Inklusive Kletter-AG an der IGS Linden
Oguzhan hat ein halbes Jahr gebraucht, um endlich den Ausblick aus 12 Metern Höhe in der Kletterhalle am Uni-Campus genießen zu können. Dafür hat der Siebtklässler mit Förderbedarf im Bereich Lernen sogar seine Höhenangst überwunden und wird von seinen Mitschülerinnen und Mitschülern vom Boden aus gefeiert.

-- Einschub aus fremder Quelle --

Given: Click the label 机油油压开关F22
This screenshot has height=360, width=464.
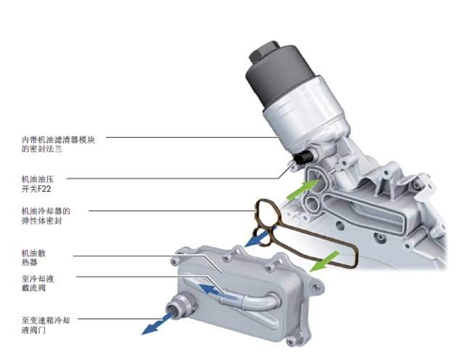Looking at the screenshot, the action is click(38, 184).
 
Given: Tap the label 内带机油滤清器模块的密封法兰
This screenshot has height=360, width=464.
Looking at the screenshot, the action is click(58, 144).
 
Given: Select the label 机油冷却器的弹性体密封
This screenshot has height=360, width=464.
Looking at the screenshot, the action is click(46, 216).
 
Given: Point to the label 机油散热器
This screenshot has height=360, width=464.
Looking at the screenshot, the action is click(34, 258).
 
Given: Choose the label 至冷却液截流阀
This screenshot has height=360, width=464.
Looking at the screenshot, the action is click(38, 283).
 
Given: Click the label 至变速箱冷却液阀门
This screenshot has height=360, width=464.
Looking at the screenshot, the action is click(46, 325).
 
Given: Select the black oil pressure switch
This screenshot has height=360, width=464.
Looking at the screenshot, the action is click(303, 157).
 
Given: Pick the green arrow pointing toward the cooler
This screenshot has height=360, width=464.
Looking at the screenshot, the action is click(324, 261).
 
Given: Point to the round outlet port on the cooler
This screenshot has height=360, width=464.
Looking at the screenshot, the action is click(180, 306).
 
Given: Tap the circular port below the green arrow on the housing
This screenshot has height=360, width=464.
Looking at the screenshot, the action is click(312, 204).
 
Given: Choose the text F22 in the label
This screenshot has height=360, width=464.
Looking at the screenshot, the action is click(45, 189).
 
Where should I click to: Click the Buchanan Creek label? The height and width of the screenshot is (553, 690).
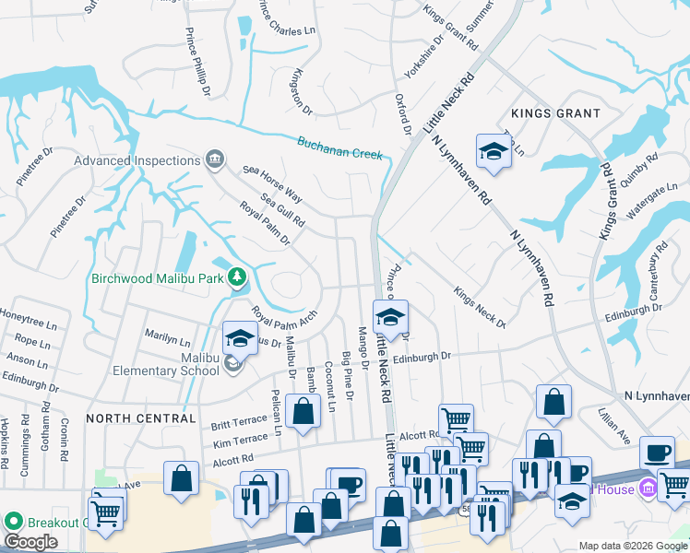[339, 147]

Wenn Oguzhan nicht klettert, dann sichert er seine Mitschülerinnen und Mitschüler, z.B. Filiz (8. Klasse), die mit einer Leichtigkeit die Wände hochsteigt, als hätte sie ihr Leben lang nichts anderes gemacht. Inga aus der 9. Klasse klettert zusammen mit Aaron, der sich im Abitur befindet, im Vorstieg, d.h. sie geht in einer Kletterroute voran und muss alle zwei Meter selbst das Seil in eine Sicherung hängen, um Stürze in die Tiefe zu vermeiden. Dabei muss sie sich stets auf die Aufmerksamkeit ihres Partners verlassen können.

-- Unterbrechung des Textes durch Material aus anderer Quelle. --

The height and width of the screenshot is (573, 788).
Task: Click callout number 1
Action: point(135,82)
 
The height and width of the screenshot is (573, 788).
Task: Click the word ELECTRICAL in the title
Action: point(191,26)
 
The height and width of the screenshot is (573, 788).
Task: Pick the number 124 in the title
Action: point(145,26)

Auch Jakob kommt seit zwei Jahren zur Kletter-AG. Seine Hörschädigung beeinträchtigt ihn hier gar nicht und er sichert und klettert zuverlässig und sicher. Alle wissen von seinen Hörschwierigkeiten und statt laut zu rufen, wird über Blickkontakt kommuniziert.

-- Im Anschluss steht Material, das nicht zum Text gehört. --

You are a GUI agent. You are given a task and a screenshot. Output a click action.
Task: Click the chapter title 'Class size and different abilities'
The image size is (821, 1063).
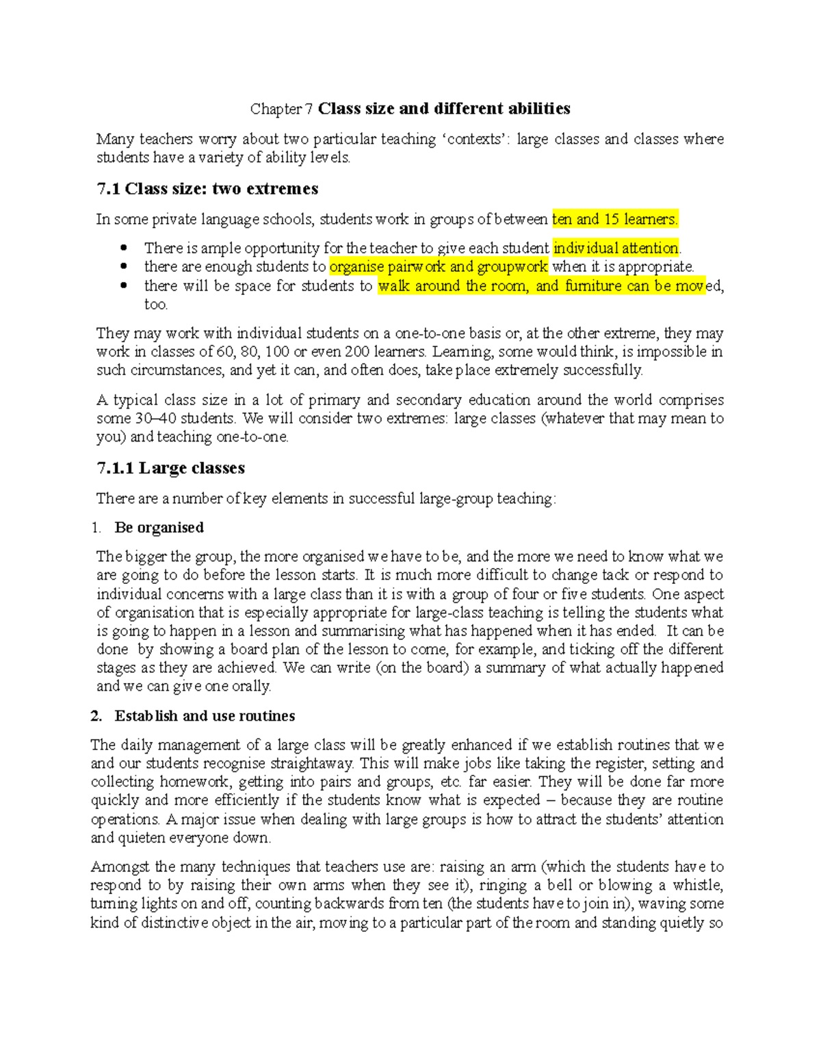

In letzter Zeit wird die Inklusion häufig für gescheitert erklärt. In der Kletter-AG ist davon nichts zu spüren. Im Gegenteil: Hier wirken alle Schülerinnen und Schüler zusammen, unabhängig vom Alter, Herkunft und Können, je nach ihren Stärken, Interessen und Vorlieben. Dabei kommt es nicht darauf an, wie gut jemand klettern kann, sondern darauf, wie sehr man dem anderen vertraut. Beim „Sturztraining“ lassen sich die Schülerinnen und Schüler absichtlich beim Klettervorgang fallen, um das Fallen zu erleben und Vertrauen in den Sicherungspartner zu erhalten. Hier spielen die zahlreichen Unterschiede nie eine Rolle – nur das Gelingen der Sturzübung, nur das Vertrauen zueinander. Das Erleben von gegenseitigem Vertrauen und Zuverlässigkeit schafft wiederum Respekt voreinander.
Lennart ist bereits seit zwei Jahren in der Kletter-AG und sichert lieber als zu klettern. Zwar wagt er sich stets auch an die bunten Griffe der Wand, aber meistens bedanken sich die Anderen bei ihm für das hervorragende Sichern. Ohne Lennart wären viele nicht so weit gekommen, wie sie wollten.